S34 Income Tax (Trading and Other Income) Act 2005 (ITTOIA 2005), S54 Corporation Tax Act 2009 (CTA 2009)

Expenditure must be incurred wholly and exclusively for purposes of the trade

The statute has, from the earliest days, included a rule restricting deductions to those incurred wholly and exclusively for the purposes of the trade. The words used have been subject to very little alteration over the years.

The current form of words is in S34(1)(a) ITTOIA 2005 for unincorporated businesses and S54(1)(a) CTA 2009 for companies, which provide:

`In calculating the profits of a trade, no deduction is allowed for -

    1. expenses not incurred wholly and exclusively for the purposes of the trade…’

Not all payments are capable of satisfying this statutory test. A two-stage approach is required:

  1. first, you need to establish if the expense is capable of satisfying the statutory rule. This is a question of law
  2. second, having established that the expense is capable of satisfying the statutory rule, you must establish if it was incurred wholly and exclusively for the purposes of the trade. This is a question of fact

It is therefore essential that you fully establish the facts before entering into discussion as to whether the particular deduction being claimed satisfies the statutory test in S34 ITTOIA 2005 and S54 CTA 2009 (see BIM37065).

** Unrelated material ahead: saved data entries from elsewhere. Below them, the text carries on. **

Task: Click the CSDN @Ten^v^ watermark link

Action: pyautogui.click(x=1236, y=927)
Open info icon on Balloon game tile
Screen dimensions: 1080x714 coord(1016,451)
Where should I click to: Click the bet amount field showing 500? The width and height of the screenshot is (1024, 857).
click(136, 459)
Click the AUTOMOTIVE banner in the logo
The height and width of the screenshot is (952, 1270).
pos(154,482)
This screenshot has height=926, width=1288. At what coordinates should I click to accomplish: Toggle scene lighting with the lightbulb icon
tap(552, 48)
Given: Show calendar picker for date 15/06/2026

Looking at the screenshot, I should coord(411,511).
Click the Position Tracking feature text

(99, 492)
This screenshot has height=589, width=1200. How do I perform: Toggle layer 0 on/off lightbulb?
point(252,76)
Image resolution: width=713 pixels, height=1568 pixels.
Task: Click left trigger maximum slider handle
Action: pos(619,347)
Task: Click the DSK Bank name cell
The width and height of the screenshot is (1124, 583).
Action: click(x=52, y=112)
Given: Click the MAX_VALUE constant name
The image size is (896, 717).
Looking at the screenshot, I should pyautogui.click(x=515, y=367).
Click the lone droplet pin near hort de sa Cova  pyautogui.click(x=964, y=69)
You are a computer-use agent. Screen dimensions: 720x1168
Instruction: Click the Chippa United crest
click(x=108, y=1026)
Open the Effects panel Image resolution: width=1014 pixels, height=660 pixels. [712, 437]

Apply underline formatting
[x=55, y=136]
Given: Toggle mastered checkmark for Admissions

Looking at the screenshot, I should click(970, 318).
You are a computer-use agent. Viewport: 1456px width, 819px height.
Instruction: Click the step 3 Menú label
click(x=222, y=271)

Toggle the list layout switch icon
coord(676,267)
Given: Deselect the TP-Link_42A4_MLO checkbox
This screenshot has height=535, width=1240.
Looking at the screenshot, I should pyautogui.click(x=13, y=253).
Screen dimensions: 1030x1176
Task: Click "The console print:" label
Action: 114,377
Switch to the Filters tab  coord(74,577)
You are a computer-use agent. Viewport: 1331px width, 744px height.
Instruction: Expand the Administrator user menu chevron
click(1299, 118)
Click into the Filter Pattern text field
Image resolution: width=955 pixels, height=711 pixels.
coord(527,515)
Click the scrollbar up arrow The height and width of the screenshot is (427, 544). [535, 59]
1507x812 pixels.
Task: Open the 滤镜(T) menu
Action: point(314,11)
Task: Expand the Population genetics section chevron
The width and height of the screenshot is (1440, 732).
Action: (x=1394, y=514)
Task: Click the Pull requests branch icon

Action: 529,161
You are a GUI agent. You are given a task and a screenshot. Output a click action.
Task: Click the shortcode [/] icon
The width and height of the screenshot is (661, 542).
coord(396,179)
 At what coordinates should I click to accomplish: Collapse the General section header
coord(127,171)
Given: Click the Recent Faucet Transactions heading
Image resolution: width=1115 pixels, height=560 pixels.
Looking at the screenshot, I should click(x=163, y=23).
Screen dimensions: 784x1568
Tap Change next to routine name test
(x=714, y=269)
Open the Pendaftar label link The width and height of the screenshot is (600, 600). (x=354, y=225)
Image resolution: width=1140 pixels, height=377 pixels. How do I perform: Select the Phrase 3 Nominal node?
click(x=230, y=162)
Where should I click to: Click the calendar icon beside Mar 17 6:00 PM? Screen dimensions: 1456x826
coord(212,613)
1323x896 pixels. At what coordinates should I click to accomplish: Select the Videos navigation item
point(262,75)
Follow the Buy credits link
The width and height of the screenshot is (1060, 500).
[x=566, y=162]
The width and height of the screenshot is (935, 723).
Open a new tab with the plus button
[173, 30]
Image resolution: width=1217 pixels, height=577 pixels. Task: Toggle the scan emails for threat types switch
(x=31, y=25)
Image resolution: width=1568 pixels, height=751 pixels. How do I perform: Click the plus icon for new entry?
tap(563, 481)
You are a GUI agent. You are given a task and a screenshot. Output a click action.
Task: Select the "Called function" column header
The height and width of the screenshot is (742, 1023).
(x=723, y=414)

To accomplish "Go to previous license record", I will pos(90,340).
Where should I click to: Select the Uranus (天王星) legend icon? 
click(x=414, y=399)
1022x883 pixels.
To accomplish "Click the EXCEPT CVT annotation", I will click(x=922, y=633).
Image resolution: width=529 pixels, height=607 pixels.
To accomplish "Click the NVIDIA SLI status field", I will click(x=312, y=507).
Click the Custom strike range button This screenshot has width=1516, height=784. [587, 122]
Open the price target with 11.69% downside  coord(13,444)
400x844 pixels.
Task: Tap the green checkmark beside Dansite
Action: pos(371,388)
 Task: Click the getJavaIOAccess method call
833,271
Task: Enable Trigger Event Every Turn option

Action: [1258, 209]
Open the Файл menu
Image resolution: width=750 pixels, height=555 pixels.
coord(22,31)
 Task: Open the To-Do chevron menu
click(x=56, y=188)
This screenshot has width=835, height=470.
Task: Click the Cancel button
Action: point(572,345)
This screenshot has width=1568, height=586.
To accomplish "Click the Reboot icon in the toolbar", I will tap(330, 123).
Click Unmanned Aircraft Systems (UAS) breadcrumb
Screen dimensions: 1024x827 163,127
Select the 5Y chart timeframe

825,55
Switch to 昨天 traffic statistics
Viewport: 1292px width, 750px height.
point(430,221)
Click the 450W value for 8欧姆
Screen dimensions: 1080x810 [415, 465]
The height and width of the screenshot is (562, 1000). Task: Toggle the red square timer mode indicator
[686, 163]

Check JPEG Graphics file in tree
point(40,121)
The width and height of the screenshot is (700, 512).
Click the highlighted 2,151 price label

Lord Reid explained the approach in CIR v Dowdall O’Mahoney & Co Ltd [1952] 33 TC 259. A UK company claimed to deduct Irish Tax in computing its liability to Excess Profits Tax. The company was successful before the Commissioners. Through the courts the company argued that it was a question of fact whether expenditure was incurred wholly and exclusively for the purposes of the trade; concerning which the Commissioners’ decision was final and so concluded the matter. Lord Reid would have none of this argument. In considering the application of what is now S54(1)(a) CTA 2009, he said, at pages 276-277:

`In computing the amount of the profits or gains to be charged, no sum shall be deducted in respect of (a) any disbursements or expenses, not being money wholly and exclusively laid out or expended for the purposes of the trade, profession, employment, or vocation’. So it is necessary to determine whether any part of the Irish taxes paid by the Respondents can in law be regarded as money wholly and exclusively laid out or expended for the purposes of the Respondents’ trade.

It was argued for the Respondents that this is a question of fact and that therefore the decision of the Commissioners on this matter is final in their favour. I cannot accept this argument. If certain payments made by a taxpayer are of such a kind that they are capable in law of being regarded as coming within the exception in [what is now S54(1)(a) CTA 2009] then no doubt it is for the Commissioners to determine whether the circumstances of the case are such that in fact they do come within that exception. But it is in my judgement a question of law whether particular payments are of a nature capable of coming within the exception, and that is the issue here.’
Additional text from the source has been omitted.